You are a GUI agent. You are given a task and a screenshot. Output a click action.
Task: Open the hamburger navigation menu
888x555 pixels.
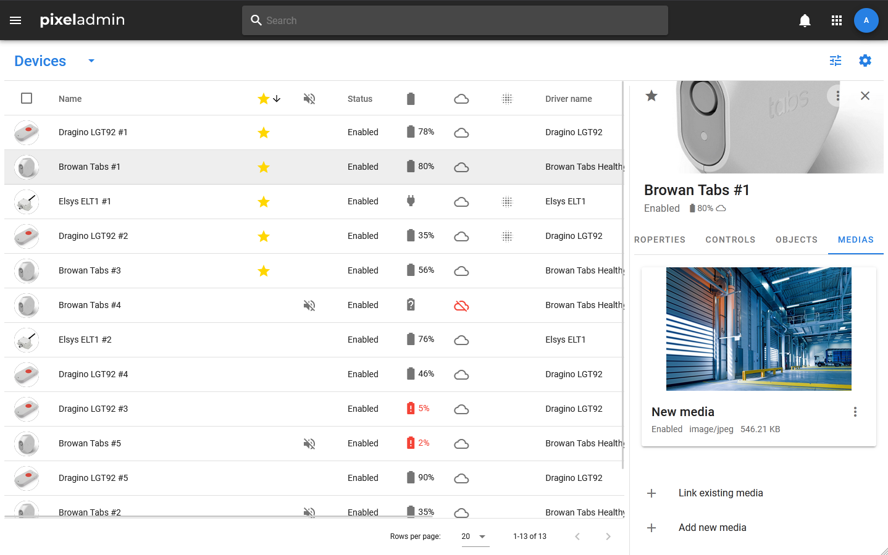(15, 20)
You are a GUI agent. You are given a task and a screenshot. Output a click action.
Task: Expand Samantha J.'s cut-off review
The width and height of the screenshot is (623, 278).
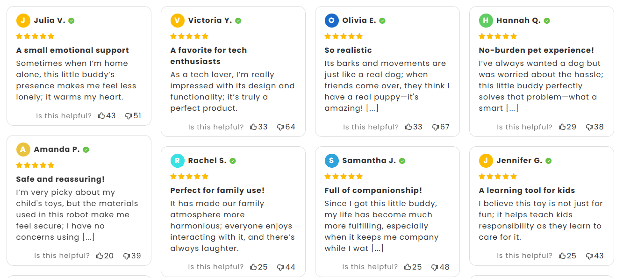[377, 249]
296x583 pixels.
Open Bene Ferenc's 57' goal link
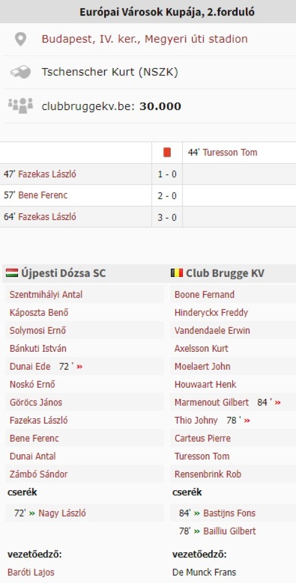(43, 196)
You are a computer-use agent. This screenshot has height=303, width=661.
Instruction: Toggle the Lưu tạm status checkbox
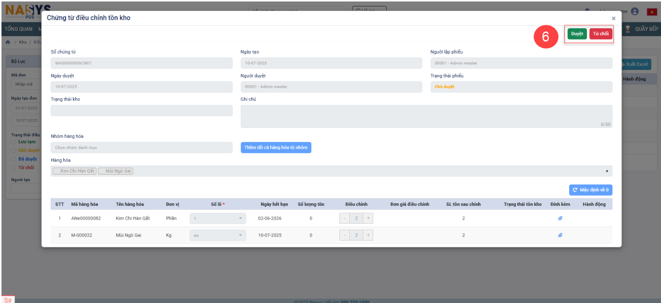14,142
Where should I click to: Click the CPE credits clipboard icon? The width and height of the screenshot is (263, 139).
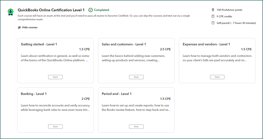tap(213, 16)
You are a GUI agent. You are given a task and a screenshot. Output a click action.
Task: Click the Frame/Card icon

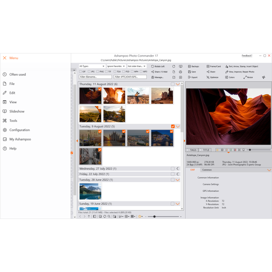[x=208, y=66]
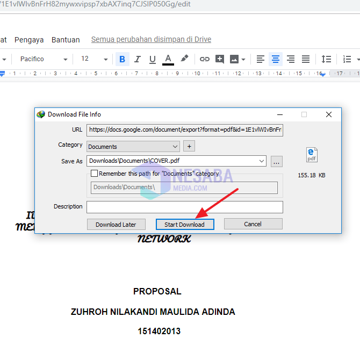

● **ASSIGNED TASK**: In the copy, leave out the pictures and restate the records exactly.

● **REPLY TO THE EXERCISE**:
You are a GUI agent. You are given a task and a screenshot. Output a click action.
Task: Open the hamburger navigation menu
888x555 pixels.
(15, 20)
You are a GUI agent. You are given a task and a screenshot. Output a click action.
Task: Expand Samantha J.'s cut-off review
The width and height of the screenshot is (623, 278).
[377, 249]
296x583 pixels.
Open Bene Ferenc's 57' goal link
(43, 196)
You are a computer-use agent. This screenshot has height=303, width=661.
Instruction: Toggle the Lưu tạm status checkbox
14,142
Where should I click to: Click the CPE credits clipboard icon? The width and height of the screenshot is (263, 139).
tap(213, 16)
You are a GUI agent. You are given a task and a screenshot. Output a click action.
Task: Click the Frame/Card icon

[x=208, y=66]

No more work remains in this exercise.